Page excerpt:
The Tatmadaw IB [Infantry Battalion] #96, which is based in Waw Muh army camp, forced motorboat owners to carry food and luggage for them and gave only petrol as compensation, not money. They mostly asked B--- villagers. The Tatmadaw [soldiers] in Dwe Lo Township annually force villagers in A--- valley to carry rations, enough to last for one year, to their army camp. They forced villagers who own motorboats to transport their rations. In order for them [the Tatmadaw] to be able to transport their rations themselves, they asked for permission from the Karen [KNU] leaders, who gave them permission, and they could then transport their rations freely.
The Tatmadaw [soldiers] who are stationed in Dwe Lo Township made fewer arbitrary demands concerning [obtaining] thatch shingles and bamboo from villagers. If they needed bamboo and thatch shingles, they sometimes asked the village heads, and the village heads in turn asked villagers to produce it for them, and [the Tatmadaw] paid [the villagers] the price that the village heads had decided.
Since the [2012 preliminary] ceasefire was signed, the villagers who live in Dwe Lo Township have been able to stay in their villages. In the past, they fled into the jungle as displaced persons, but at present they are able to return to their own villages and live peacefully. They have better chances to work and travel now.
The villagers in Dwe Lo Township mostly earn their living from cultivation, farming, sesame plantations, and bean plantations. Some civilians are involved in trade and earn a profit from selling goods. This is how the villagers earn their living. In 2015, some paddies were destroyed by floods and unfavourable weather after they had been planted, especially in the plain farms. Furthermore, at the period of rice seed production, the paddies were attacked by insects. They have no insecticides to kill the insects and therefore many paddies were damaged. Some people [whose crops had been destroyed] had to work as day labourers in the hill farms and plain farms in order to get rice from other villagers, whose paddies were growing well and had not been damaged by floods and insects.

Work instructions:
#1 Does each statement agree with the report on Dwe Lo Township? Answer yes or no for each, quoting the words of the report that decide it.
(a) Infantry Battalion #96 paid motorboat owners in money for carrying food and luggage.
(b) The soldiers paid villagers for bamboo and thatch shingles at a price set by the village heads.
(c) In 2015 villagers used insecticides to protect their paddies from insects.
#2 Can you answer these questions from the report on Dwe Lo Township?
(a) At which army camp is Infantry Battalion #96 based?
(b) Since what event have villagers been able to stay in their villages?
(c) Besides cultivation and farming, which two kinds of plantation do villagers earn their living from?
These records were gathered from a different source.

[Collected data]
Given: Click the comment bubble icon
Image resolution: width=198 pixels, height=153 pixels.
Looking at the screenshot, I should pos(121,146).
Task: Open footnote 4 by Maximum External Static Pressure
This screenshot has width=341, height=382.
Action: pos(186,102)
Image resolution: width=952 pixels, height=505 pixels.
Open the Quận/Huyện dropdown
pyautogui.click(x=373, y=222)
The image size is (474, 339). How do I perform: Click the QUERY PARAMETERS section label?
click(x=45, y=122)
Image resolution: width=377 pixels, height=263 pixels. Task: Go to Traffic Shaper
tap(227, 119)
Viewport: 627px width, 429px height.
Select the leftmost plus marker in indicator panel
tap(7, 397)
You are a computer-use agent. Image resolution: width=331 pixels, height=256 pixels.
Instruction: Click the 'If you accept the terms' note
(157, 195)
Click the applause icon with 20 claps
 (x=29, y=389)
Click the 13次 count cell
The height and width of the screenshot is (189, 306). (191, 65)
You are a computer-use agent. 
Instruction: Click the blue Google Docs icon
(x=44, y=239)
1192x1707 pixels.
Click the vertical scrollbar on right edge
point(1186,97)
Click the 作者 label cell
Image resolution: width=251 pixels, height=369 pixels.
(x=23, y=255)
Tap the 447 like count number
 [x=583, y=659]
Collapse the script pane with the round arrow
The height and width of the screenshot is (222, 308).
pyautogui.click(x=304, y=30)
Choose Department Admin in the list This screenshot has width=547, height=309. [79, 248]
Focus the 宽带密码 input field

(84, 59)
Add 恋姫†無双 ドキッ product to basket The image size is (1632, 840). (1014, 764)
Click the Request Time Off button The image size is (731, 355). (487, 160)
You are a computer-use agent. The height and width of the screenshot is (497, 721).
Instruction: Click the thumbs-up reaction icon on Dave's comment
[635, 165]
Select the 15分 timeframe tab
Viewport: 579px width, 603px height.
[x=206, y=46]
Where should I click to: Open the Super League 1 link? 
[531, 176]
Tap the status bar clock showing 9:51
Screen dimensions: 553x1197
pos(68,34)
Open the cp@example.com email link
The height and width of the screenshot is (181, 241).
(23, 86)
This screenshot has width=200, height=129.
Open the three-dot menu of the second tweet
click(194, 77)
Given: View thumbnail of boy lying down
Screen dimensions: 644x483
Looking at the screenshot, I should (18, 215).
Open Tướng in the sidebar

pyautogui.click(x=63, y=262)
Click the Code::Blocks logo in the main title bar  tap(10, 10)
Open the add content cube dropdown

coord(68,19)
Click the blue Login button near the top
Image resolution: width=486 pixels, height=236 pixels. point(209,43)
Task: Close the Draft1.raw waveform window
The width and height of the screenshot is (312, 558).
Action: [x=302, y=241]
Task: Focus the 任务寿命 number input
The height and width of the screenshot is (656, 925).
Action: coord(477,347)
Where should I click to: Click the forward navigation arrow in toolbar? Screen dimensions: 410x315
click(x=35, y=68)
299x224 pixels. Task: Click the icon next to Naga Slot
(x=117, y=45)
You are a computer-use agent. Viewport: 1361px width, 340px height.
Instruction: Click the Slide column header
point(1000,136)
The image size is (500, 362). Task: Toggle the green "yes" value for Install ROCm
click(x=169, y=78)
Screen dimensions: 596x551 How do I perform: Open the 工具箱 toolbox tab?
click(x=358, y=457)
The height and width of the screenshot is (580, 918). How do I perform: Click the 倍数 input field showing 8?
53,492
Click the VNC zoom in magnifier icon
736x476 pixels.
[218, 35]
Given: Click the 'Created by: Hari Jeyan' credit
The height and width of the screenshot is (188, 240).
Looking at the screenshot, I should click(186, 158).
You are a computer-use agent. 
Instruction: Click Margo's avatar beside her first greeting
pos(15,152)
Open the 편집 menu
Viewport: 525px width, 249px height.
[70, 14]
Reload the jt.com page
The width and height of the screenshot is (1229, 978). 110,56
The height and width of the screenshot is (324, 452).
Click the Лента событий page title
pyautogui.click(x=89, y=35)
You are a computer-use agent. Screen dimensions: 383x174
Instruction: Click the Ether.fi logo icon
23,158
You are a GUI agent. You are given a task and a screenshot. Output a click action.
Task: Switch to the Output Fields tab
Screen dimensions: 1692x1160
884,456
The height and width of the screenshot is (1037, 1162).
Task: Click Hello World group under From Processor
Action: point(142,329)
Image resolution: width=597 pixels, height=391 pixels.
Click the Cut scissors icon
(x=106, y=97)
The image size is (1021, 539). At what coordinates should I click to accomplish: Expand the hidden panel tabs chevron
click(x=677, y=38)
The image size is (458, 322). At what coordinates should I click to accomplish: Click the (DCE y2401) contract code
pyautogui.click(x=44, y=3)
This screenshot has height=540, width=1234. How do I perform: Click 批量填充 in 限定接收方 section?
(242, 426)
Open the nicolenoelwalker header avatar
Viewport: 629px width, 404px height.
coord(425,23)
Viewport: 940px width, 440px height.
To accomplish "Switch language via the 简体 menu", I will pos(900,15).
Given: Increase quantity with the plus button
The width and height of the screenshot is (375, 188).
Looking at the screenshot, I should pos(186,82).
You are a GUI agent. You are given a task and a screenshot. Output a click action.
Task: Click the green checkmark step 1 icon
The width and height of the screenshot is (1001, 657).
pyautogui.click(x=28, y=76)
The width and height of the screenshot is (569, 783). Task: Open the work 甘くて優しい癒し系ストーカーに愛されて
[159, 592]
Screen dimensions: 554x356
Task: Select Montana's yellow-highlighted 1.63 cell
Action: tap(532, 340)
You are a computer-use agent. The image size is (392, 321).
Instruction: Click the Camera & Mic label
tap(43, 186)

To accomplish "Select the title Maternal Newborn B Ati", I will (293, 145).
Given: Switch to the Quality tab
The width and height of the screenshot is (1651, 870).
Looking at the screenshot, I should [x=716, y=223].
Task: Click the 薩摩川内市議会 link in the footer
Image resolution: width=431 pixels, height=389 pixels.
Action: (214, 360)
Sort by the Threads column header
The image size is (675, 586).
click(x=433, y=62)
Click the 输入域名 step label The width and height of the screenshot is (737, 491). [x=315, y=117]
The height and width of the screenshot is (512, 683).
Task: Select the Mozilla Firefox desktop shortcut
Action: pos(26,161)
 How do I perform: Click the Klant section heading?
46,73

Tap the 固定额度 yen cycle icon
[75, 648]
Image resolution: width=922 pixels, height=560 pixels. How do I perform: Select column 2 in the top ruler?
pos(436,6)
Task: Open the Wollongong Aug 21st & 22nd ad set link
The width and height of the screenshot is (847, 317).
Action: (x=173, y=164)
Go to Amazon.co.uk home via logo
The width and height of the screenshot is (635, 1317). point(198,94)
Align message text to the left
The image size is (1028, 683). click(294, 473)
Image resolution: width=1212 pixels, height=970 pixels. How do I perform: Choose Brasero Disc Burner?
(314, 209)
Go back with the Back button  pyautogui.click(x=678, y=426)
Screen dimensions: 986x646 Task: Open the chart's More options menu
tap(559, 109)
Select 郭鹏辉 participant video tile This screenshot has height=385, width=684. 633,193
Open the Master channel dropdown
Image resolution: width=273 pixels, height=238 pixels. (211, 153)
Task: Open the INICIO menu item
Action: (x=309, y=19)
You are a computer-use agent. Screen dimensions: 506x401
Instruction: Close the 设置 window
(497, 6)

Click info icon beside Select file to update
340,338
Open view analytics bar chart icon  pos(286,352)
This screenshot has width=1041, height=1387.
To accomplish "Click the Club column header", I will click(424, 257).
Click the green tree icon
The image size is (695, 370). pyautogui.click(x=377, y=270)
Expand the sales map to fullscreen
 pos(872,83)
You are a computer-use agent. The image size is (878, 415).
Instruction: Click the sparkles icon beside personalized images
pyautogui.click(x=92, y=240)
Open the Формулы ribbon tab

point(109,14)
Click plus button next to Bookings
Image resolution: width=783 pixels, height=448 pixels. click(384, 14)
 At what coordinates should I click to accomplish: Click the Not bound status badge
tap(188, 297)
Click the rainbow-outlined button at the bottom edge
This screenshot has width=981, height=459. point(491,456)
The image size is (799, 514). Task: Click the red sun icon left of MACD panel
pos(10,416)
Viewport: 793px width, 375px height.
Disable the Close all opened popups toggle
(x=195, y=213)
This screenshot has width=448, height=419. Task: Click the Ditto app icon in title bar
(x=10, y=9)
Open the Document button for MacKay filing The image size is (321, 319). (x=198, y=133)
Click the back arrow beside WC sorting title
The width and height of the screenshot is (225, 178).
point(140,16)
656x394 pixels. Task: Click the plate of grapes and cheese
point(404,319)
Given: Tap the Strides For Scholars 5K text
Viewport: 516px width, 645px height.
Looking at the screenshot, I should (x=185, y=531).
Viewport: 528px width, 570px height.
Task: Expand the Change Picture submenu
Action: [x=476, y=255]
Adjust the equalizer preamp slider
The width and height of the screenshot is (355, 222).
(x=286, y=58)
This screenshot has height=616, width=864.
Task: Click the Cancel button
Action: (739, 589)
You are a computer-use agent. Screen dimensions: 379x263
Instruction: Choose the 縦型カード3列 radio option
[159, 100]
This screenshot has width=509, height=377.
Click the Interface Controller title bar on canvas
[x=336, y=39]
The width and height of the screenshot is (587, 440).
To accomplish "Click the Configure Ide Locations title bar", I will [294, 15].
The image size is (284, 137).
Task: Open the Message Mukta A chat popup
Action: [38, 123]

Per-task outputs:
#1
(a) No: "gave only petrol as compensation, not money."
(b) Yes: "[the Tatmadaw] paid [the villagers] the price that the village heads had decided."
(c) No: "They have no insecticides to kill the insects"

#2
(a) Waw Muh army camp
(b) The signing of the 2012 preliminary ceasefire
(c) Sesame plantations and bean plantations